EU gegen „Scheinehen“

■ Innen- und Justizminister beschließen Maßnahmen gegen verdächtige Ehepaare

Bonn (taz) – Die Europäische Union will stärker gegen sogenannte „Scheinehen“ vorgehen. Darauf hat gestern die grüne Europaabgeordnete Claudia Roth auf einer Pressekonferenz in Bonn hingewiesen. Eine dementsprechende Entschließung liegt den in Luxemburg tagenden Innen- und Justizministern der EU vor.
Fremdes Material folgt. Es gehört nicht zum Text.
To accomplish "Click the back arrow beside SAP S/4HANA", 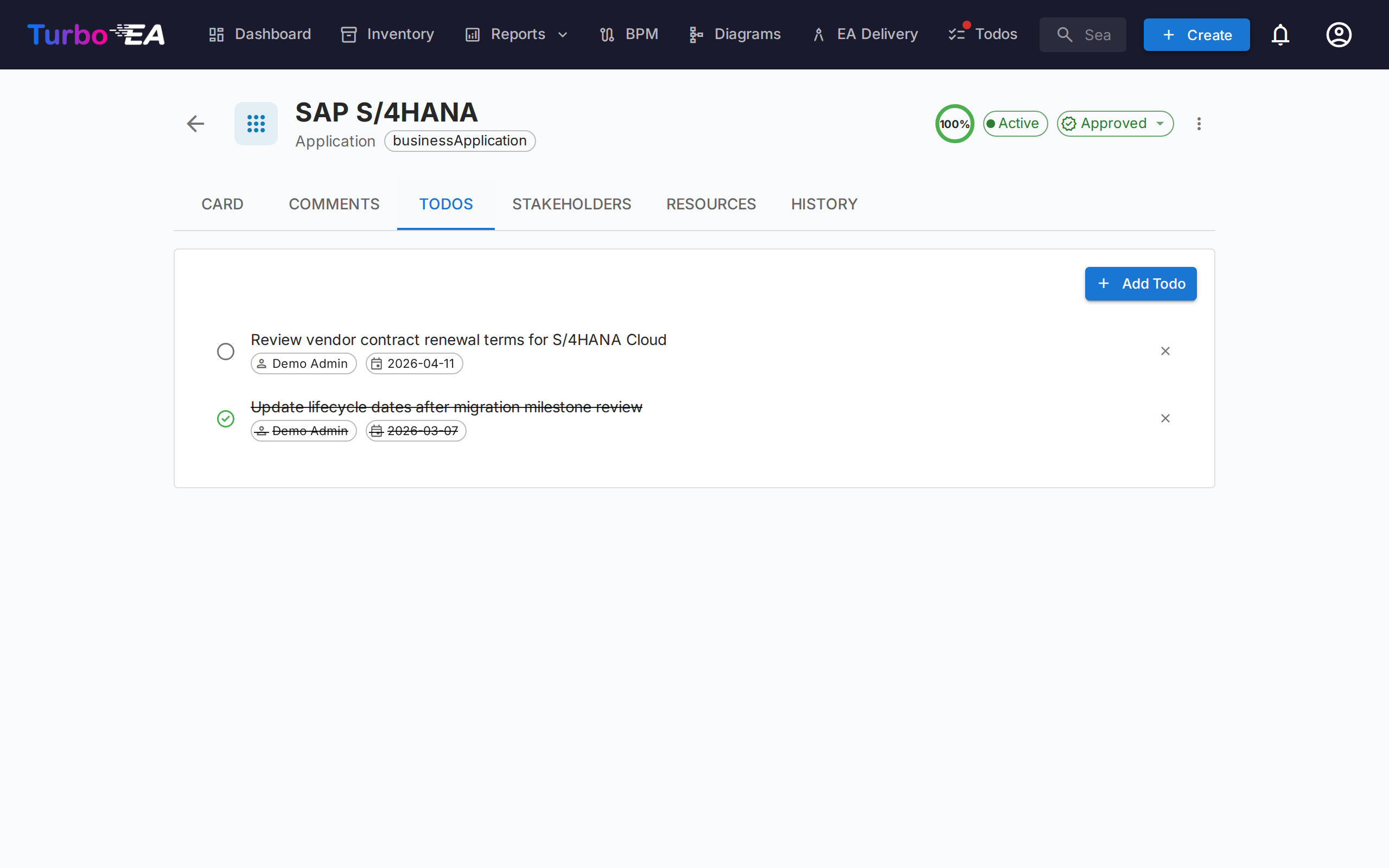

Sie wird, laut Roth, „einfach durchgewunken“.

Der Entschluß sei weder im deutschen noch im europäischen Parlament debattiert worden, müsse aber bis Anfang 1999 im deutschen Ausländerrecht umgesetzt werden. Roth nannte dieses Vorgehen einen „geschickten Schachzug, ein problematisches Gesetz über den Umweg Europa national durchzusetzen“.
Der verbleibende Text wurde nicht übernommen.